Kulik and Mark said the energy bill is emblematic of differences between Western Massachusetts — where environmental issues are central – and the state as a whole.
“I believe Western Mass – especially in Franklin and Hampshire counties – are way ahead of the rest of the state in terms of a progressive, forward thinking, renewable energy and conservation value, and that’s been true for 40 years ” said Kulik. “And that’s reflected in the Legislature. I guess in a way we’re sort of outliers on matters of energy policy and to some extent on environmental issues. I see some creeping support for these issues. They’re not there yet. ...(Statewide) energy doesn’t crack the top three, four, five subjects that most people hear about. It’s certainly in the top three that I hear about from my constituents.”
Also, Kulik said, sometimes one chamber of the Legislature adds elements to bills that will end up in a conference committee, “more for the purpose of negotiation with the other side that that we’re going to fight to the bitter end for those.

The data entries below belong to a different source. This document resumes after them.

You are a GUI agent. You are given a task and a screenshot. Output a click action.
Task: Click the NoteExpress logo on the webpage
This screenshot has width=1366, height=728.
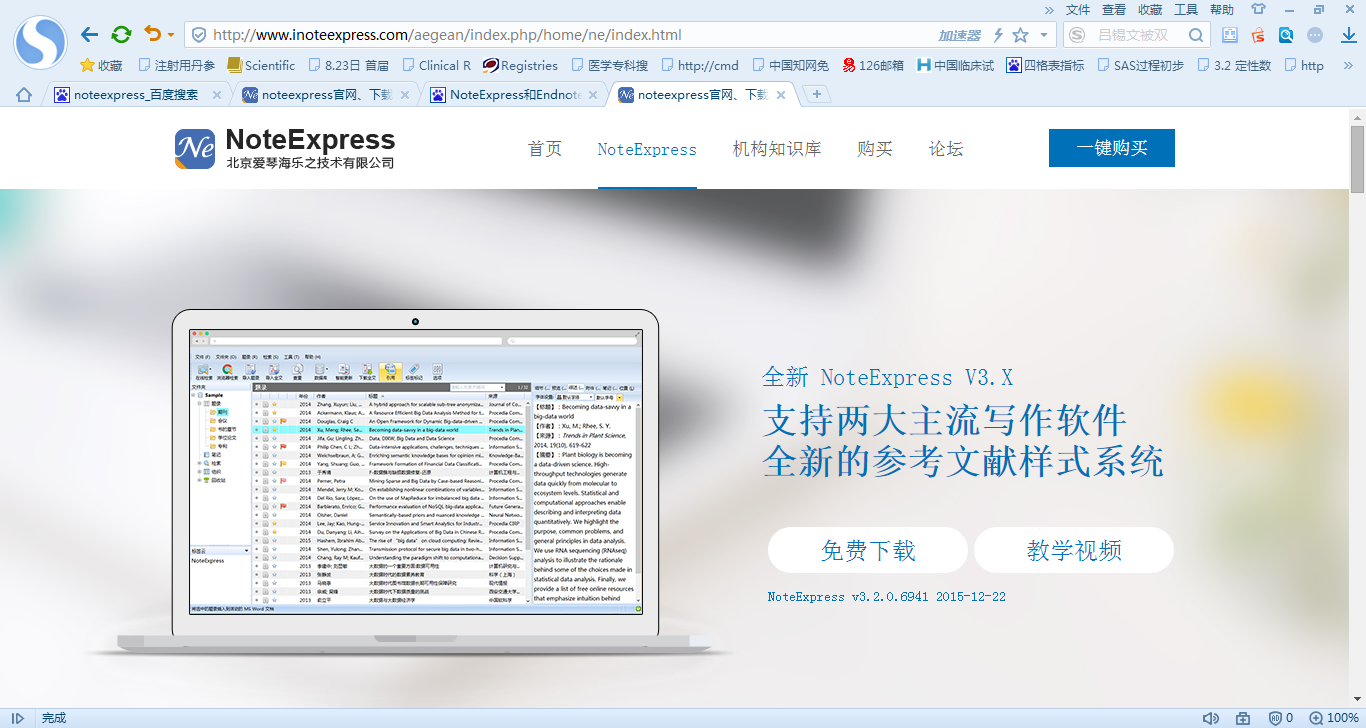196,147
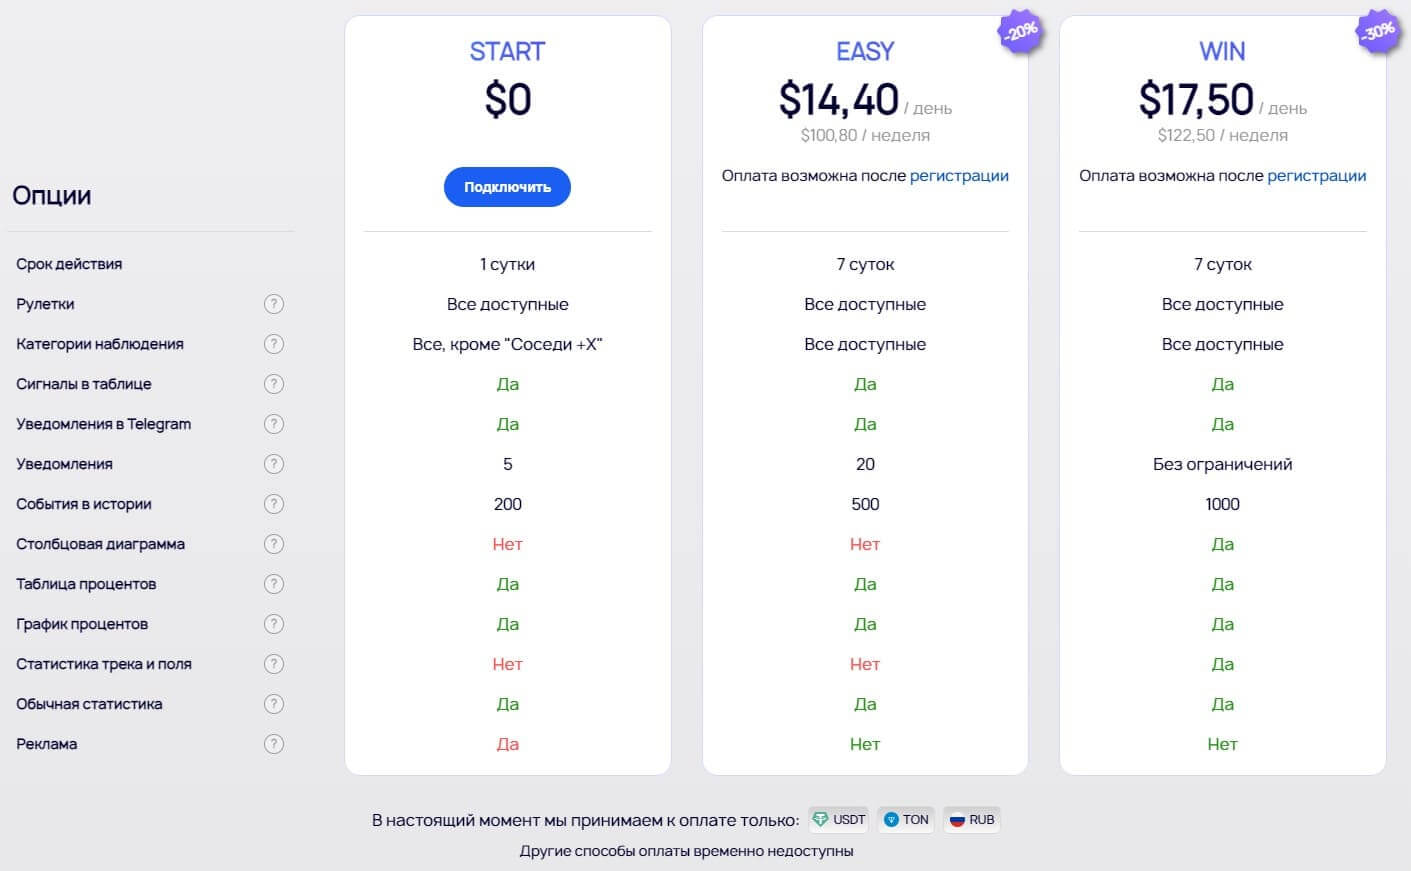Click question mark next to Обычная статистика

(x=274, y=704)
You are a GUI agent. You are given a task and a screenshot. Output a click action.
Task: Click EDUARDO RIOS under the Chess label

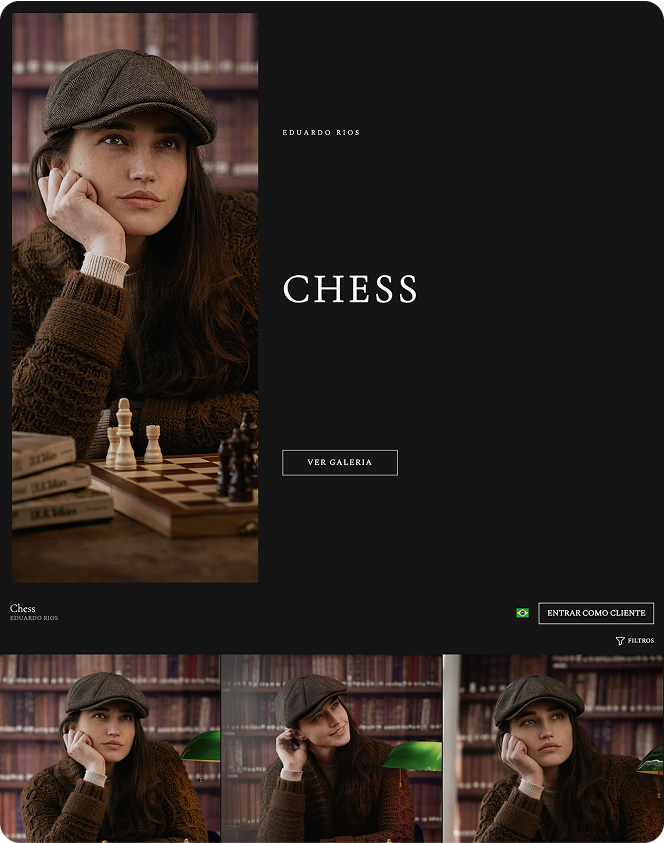click(x=34, y=618)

The Senate had a whole lot more coming into the conference committee that they had voted on than the House did, so in may ways they had to give up more in negotiation.”

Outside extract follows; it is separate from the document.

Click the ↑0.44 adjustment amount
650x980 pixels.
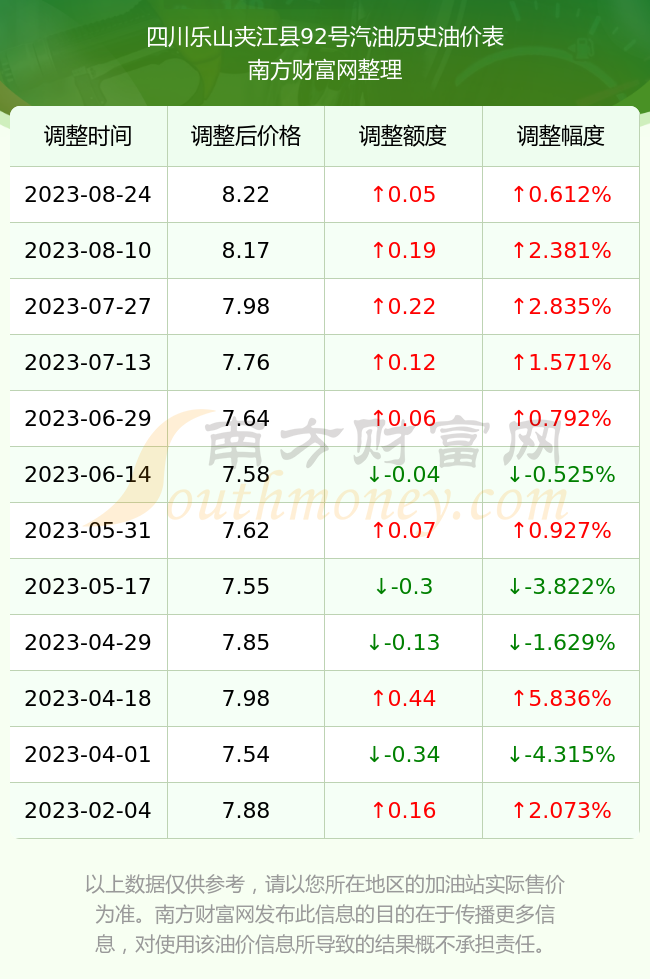pos(403,698)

A carbon pricing system and elimination of the net metering cap, as called for in the Senate bill, were not included in the compromise, and Kulik – who had sponsored a carbon pricing bill – said he hopes it will be an issue in the next session, although he will be retired from the Legislature.
Kulik also hopes the Legislature will take up DPU reform legislation he was unsuccessful in getting included or passed as a separate measure, which would have prohibited charging electric customers for building natural gas infrastructure and would have allowed legislators, municipalities and customers to intervene in utility cases.

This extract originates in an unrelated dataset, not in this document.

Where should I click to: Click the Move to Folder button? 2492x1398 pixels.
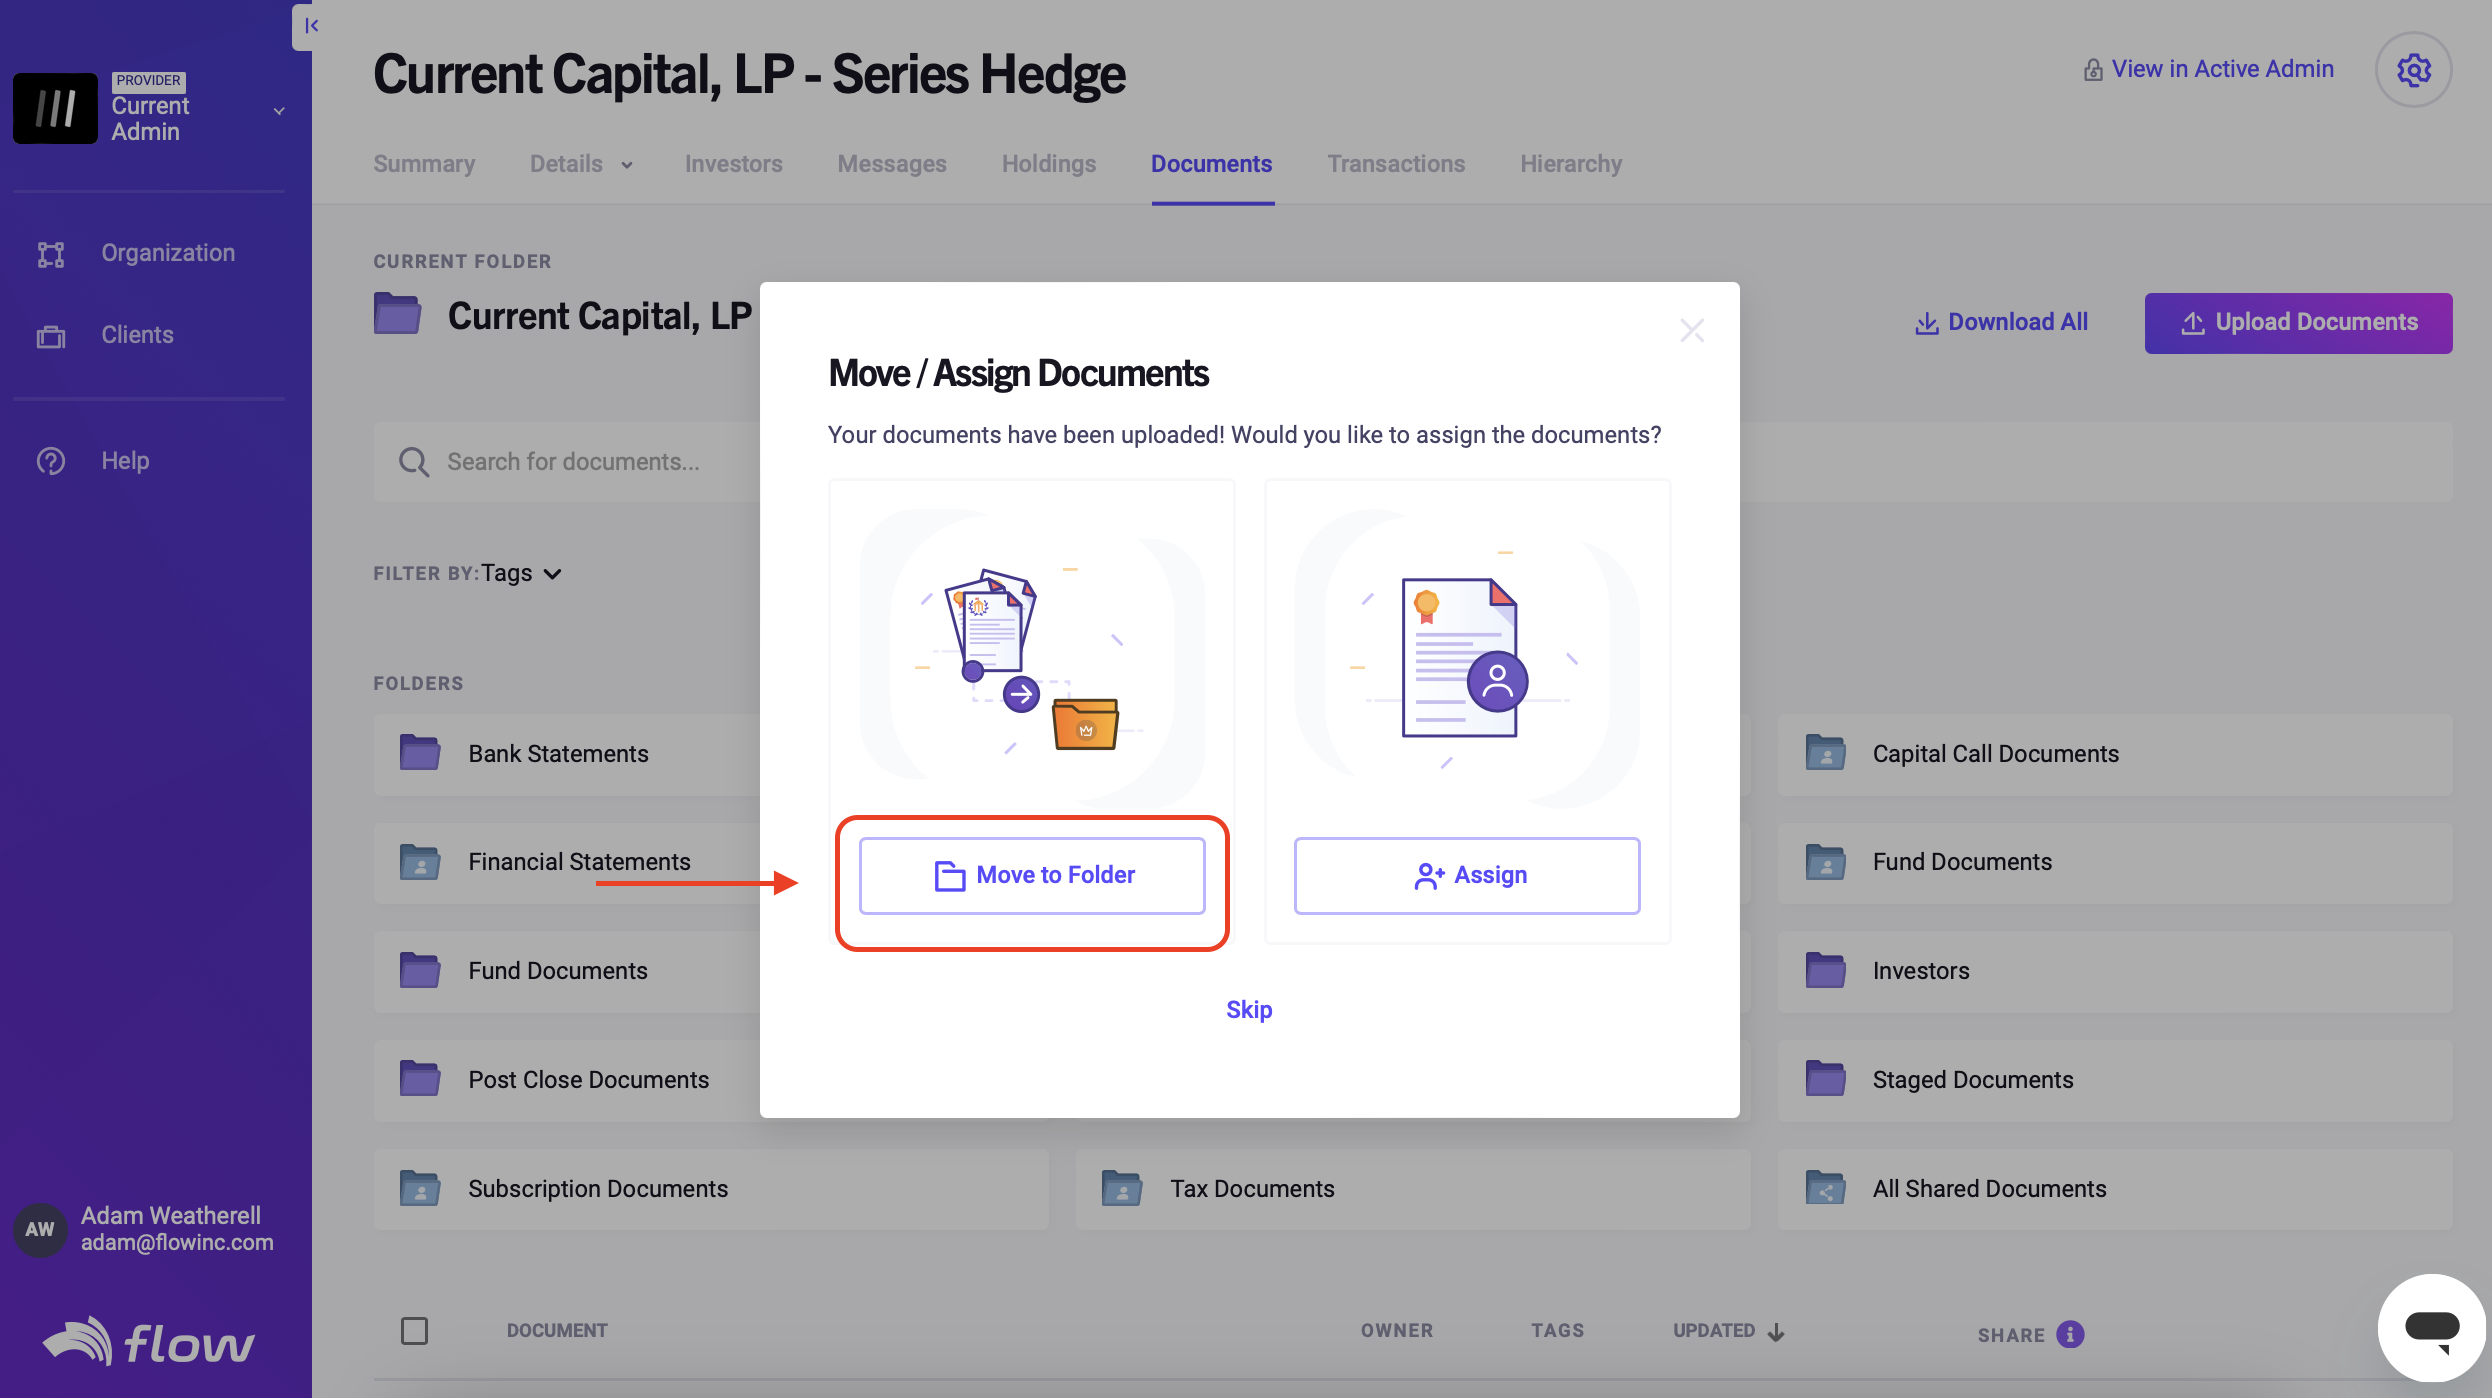point(1032,874)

Katy Eiseman, director of the Massachusetts PipeLine Awareness Network, said, “As expected, it doesn’t address any of our DPU issues. The pipeline lobby is already ramping up in preparation for next session, so we will continue to push back against DPU practices that promote pipeline overbuild, and we’ll work to make sure that ratepayers aren’t burdened with the costs of unneeded new gas infrastructure that moves us further from our climate goals.”
The legislation approved sets an energy storage target of 1,000-megawatt hours to be achieved by the end of 2025 and requires electric distribution companies to start submitting reports next year to alert the state to energy storage installations.